Data records:

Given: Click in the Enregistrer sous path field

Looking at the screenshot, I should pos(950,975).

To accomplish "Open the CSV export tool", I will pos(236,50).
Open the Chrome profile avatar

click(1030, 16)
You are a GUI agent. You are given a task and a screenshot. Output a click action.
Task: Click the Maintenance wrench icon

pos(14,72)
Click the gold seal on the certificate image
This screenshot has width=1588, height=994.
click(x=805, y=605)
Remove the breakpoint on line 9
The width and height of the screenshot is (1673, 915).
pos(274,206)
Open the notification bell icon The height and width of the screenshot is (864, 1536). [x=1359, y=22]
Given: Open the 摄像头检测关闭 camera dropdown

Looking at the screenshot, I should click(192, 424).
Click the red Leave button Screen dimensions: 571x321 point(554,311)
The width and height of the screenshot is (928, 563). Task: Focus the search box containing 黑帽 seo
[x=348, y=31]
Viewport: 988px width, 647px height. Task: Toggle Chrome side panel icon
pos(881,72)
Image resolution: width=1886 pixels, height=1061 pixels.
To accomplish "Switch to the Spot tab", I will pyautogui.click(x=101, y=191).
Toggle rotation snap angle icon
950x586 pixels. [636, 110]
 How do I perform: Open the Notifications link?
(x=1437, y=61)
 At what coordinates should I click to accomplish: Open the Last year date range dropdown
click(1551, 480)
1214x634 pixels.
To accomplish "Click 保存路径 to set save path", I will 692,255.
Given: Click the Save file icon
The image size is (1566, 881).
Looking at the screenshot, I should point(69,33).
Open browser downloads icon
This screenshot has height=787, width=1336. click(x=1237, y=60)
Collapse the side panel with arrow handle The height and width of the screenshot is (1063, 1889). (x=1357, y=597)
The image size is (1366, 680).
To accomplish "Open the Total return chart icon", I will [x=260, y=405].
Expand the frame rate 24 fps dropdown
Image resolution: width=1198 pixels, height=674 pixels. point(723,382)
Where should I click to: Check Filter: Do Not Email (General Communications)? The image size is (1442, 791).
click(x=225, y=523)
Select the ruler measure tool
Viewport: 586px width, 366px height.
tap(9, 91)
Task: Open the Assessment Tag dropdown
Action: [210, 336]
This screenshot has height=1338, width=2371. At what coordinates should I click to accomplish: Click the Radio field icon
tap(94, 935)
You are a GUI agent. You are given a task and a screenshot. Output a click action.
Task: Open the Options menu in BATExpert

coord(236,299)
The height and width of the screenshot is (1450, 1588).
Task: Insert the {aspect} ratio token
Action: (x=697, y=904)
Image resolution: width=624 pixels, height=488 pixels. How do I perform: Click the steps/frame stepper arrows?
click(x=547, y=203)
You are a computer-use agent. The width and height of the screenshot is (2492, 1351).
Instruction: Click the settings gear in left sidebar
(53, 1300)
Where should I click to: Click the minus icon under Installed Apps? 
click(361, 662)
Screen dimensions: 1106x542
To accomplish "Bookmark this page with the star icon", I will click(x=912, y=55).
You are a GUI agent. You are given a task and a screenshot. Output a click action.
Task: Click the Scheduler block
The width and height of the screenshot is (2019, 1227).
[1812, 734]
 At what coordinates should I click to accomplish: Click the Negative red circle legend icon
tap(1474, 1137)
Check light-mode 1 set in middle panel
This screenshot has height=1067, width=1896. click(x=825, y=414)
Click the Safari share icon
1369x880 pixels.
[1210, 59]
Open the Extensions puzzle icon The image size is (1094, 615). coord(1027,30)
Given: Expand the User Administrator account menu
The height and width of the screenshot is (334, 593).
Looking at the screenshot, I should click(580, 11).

- Task instructions -
Repeat, without changes, every line from the one that contains "Open the Extensions" through the final line of the data.

- Problem solution -
Open the Extensions puzzle icon The image size is (1094, 615). coord(1027,30)
Given: Expand the User Administrator account menu
The height and width of the screenshot is (334, 593).
Looking at the screenshot, I should click(580, 11).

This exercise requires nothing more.